掴んでいたナーシャが手からすっぽりと抜け、綺麗な円を描きながら飛んでいく。飛んで行ったナーシャはそのまま私のベットの角にぶつかる。



『ムギュっ!?』



ぽふん。


ベットの角にぶつかった体勢のまま、ナーシャ人形は自動殲滅型人形黒犬のナーシャへと変わった。




…………え。



「……………」



無言。圧倒的無言。

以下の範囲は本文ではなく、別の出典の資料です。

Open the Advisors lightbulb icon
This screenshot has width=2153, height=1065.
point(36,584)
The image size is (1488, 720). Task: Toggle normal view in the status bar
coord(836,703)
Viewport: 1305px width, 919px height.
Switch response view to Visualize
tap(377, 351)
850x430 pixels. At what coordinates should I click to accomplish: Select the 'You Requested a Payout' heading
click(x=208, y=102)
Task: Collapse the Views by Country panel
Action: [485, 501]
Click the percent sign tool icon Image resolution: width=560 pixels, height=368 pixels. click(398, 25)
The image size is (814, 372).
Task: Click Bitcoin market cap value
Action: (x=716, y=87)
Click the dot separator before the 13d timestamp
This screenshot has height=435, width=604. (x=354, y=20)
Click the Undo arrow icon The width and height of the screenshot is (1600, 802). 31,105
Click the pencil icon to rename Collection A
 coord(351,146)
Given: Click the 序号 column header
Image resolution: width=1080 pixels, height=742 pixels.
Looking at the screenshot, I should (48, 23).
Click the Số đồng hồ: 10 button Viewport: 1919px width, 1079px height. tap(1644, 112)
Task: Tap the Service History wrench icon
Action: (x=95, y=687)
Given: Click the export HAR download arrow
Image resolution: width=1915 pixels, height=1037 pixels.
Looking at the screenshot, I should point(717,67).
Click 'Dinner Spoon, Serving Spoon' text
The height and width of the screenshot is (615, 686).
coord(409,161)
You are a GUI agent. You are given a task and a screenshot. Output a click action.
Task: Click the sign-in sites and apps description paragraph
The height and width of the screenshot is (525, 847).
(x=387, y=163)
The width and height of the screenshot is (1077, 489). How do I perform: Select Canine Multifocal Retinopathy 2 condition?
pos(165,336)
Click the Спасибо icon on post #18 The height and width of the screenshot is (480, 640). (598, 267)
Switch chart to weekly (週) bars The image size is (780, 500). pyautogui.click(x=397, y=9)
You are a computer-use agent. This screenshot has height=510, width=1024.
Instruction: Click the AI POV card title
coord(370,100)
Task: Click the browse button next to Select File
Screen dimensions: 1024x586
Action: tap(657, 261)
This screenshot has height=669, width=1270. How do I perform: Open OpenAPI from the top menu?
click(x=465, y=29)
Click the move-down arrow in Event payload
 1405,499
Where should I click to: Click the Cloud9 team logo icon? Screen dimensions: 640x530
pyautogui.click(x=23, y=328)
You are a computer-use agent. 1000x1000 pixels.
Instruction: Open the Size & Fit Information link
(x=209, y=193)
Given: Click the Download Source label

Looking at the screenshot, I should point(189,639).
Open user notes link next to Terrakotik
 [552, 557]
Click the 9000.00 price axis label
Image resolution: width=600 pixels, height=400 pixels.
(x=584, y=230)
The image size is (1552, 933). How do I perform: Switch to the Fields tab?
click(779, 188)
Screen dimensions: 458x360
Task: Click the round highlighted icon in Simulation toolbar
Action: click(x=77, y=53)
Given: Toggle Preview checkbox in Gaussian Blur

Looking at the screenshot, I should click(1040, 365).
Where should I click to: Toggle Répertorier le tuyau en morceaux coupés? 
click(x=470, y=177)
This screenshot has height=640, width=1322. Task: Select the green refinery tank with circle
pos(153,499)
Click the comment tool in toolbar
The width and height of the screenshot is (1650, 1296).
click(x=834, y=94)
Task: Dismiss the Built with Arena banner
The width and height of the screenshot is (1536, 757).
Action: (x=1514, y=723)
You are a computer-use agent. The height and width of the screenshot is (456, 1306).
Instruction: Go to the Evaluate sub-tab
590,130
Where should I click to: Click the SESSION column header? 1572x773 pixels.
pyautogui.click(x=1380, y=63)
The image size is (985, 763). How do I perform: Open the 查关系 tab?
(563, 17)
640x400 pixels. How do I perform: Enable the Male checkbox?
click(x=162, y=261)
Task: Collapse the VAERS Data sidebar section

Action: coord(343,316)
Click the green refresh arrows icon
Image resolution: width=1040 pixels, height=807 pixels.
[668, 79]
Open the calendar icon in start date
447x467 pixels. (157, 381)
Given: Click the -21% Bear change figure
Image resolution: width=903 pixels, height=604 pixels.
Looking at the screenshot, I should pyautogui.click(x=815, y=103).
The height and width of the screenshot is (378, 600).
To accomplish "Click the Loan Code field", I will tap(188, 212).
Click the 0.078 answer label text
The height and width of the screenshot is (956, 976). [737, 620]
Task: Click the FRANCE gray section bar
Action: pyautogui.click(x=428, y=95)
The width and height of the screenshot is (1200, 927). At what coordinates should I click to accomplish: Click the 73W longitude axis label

それが恐怖をさらに駆り立てる。



「な、ナーシャさん?こっ、これはですねぇ…」


「……………す」



吃りながら、何とか言い訳しようとするヒナミに、小さな声をこぼすナーシャ。



「……え?な、なに?」


「……………ろ………す」



聞き取りにくい声でブツブツと呟いているナーシャに、ヒナミは少し近づき耳を傾ける。



「ころすころすころすころすころすころすころすころすころすころすころすころすころすころすころすころすころすころすころすころすころすころすころすころすころすころすころすころすころすころすころすころすころすころすころすころすころすころすころすころすころすころすころすころすころすころすころすころすころすころす」





















ヒナミは走った。何も考えず、ただ遠くを目指して。悪神ナーシャの魔の手から逃げ切るため。直ぐに捕まった。



「覚悟はいいな?」


「まって!?」


「聞く耳持たん!!」


「アアアァァァァアアア!!!」



アーメン。


その日の夜。エウレペールの夜の街に一つ、星が流れた。